Dublin Airport said the return flight to Doha was scheduled to go ahead, albeit with delays.

“Flight operations at Dublin Airport were unaffected and continue as normal this afternoon,” the statement said.

Irish media service RTE shared video to social media of passengers talking about the terrifying experience aboard the plane, which struck during the food and drink service.

Passengers reported food going all over the plane and witnessing a flight attendant becoming airborne before being dropped back down to the ground.

Two Incidents Likely a Coincidence, Says Aviation Expert

Eight Australians were injured in Tuesday’s Singapore Airlines incident, but Aviation Projects managing director and aviation expert Keith Tonkin told The Epoch Times the two events were likely just coincidence.

Mr. Tonkin said the flights involved different airlines flying over different parts of the world with different operations.

“The seatbelt sign wasn’t on and there was a meal service at the time [of the Qatar Airways turbulence],” he said.

“It doesn’t have to be much of a bump.”

Mr. Tonkin said the fact the pilot decided to continue to its destination and not divert showed the turbulence was less severe than that aboard the Singapore Airlines flight last week.

“The aircraft went on its way,” he said.

Mr. Tonkin said the most important factor in avoiding injury from turbulence aboard a flight was minimising the amount of time without a seatbelt on.

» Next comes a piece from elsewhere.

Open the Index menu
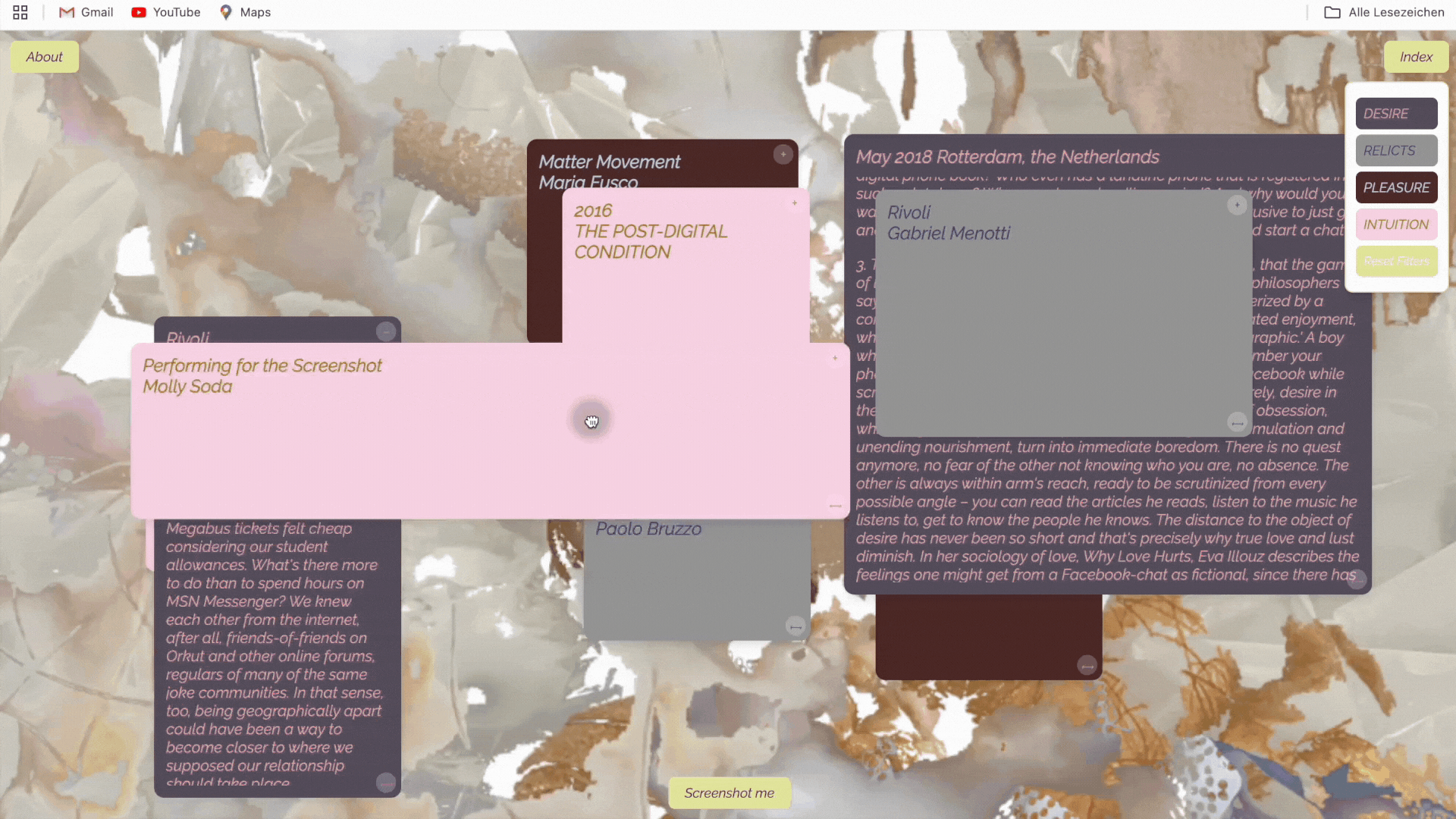This screenshot has width=1456, height=819. (1415, 57)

He said that while turbulence was something that happened aboard flights quite routinely, it was also important to maintain a “heightened awareness” of it.

Ian Douglas, a senior lecturer at the University of New South Wales (UNSW) School of Aviation, told The Epoch Times that all passengers who had their seatbelts fastened aboard the Singapore Airlines flight were not injured.

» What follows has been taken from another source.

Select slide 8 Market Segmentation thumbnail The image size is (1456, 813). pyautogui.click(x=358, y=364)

“Keep your seatbelt fastened, just as the safety instructions advise,” he said.

According to the Australian Civil Aviation Authority (CASA), there are six categories of turbulence.

The mildest form of turbulence is known as “light chop” which can cause some slight bumps.

The categories then range through light turbulence, to moderate chop, moderate turbulence, and severe turbulence.

The worst category is known as extreme turbulence, and involved the aircraft being violently tossed around is impossible to control. It can also cause damage to the plane.

While the lighter forms of turbulence are common, severe and extreme turbulence events are considered somewhat rare.